IEEE Trans Med Imaging. 2017 Sep;36(9):1876-1886. doi: 10.1109/TMI.2017.2695227. Epub 2017 Apr 18.
Automatic skin lesion segmentation in dermoscopic images is a challenging task due to the low contrast between lesion and the surrounding skin, the irregular and fuzzy lesion borders, the existence of various artifacts, and various imaging acquisition conditions. In this paper, we present a fully automatic method for skin lesion segmentation by leveraging 19-layer deep convolutional neural networks that is trained end-to-end and does not rely on prior knowledge of the data. We propose a set of strategies to ensure effective and efficient learning with limited training data. Furthermore, we design a novel loss function based on Jaccard distance to eliminate the need of sample re-weighting, a typical procedure when using cross entropy as the loss function for image segmentation due to the strong imbalance between the number of foreground and background pixels. We evaluated the effectiveness, efficiency, as well as the generalization capability of the proposed framework on two publicly available databases. One is from ISBI 2016 skin lesion analysis towards melanoma detection challenge, and the other is the PH2 database. Experimental results showed that the proposed method outperformed other state-of-the-art algorithms on these two databases. Our method is general enough and only needs minimum pre- and post-processing, which allows its adoption in a variety of medical image segmentation tasks.

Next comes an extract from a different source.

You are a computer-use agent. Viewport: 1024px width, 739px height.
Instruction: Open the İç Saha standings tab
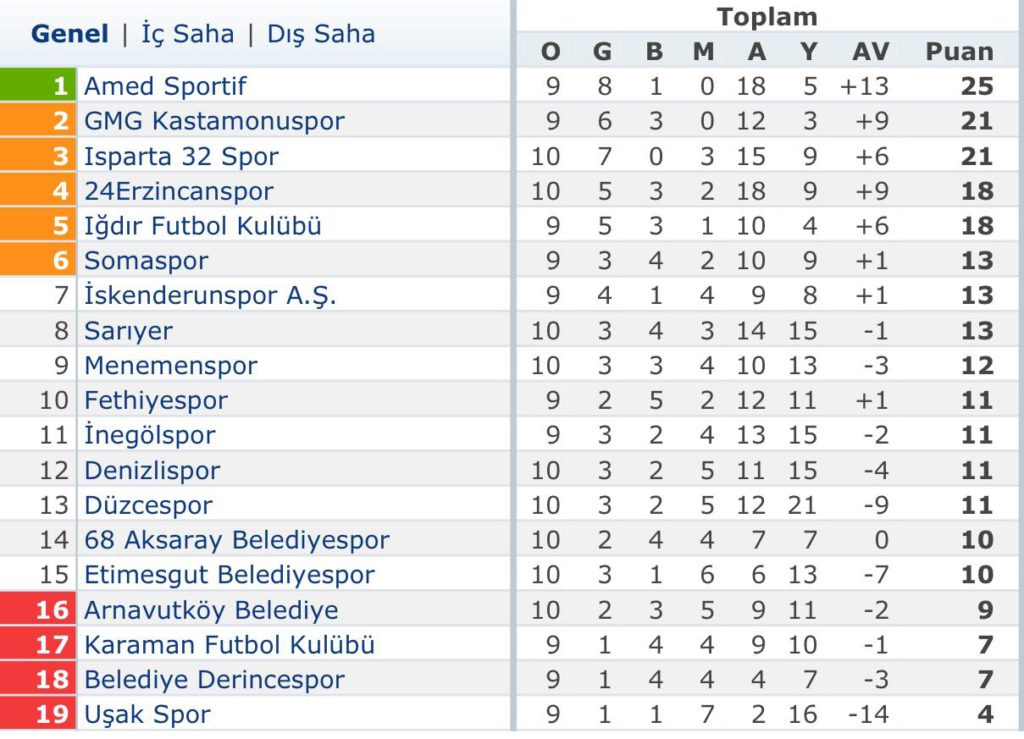coord(187,34)
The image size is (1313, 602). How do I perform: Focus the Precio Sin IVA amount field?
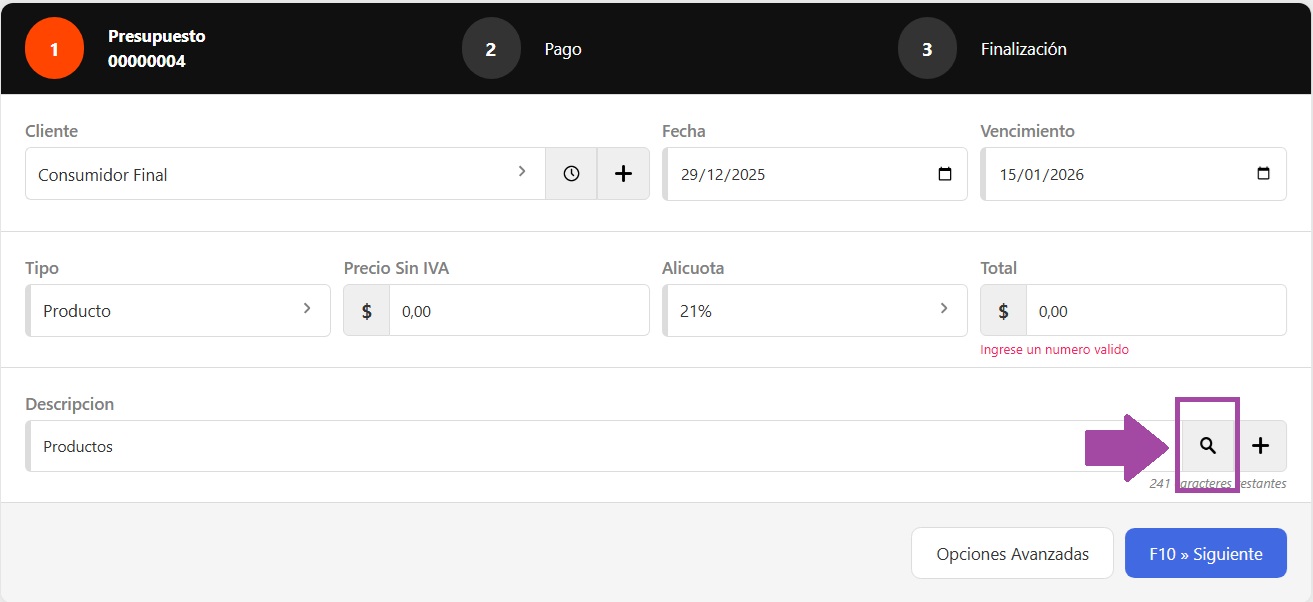[518, 311]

自动进行皮肤病变分割是一个极具挑战性的任务,这是因为病变与周围皮肤之间对比度低、病变边界不规则且模糊、存在各种伪影以及各种成像采集条件。在本文中,我们提出了一种基于 19 层深度卷积神经网络的全自动皮肤病变分割方法,该方法端到端训练,不依赖于数据的先验知识。我们提出了一系列策略,以确保在有限的训练数据下进行有效和高效的学习。此外,我们设计了一种新的基于 Jaccard 距离的损失函数,以消除对样本重新加权的需求,这是在使用交叉熵作为图像分割的损失函数时的典型步骤,因为前景和背景像素的数量存在很强的不平衡。我们在两个公开可用的数据库上评估了所提出框架的有效性、效率以及泛化能力。一个是来自 ISBI 2016 皮肤病变分析以实现黑色素瘤检测挑战赛的数据库,另一个是 PH2 数据库。实验结果表明,所提出的方法在这两个数据库上优于其他最先进的算法。我们的方法足够通用,只需要最小的预处理和后处理,这使其可以应用于各种医学图像分割任务。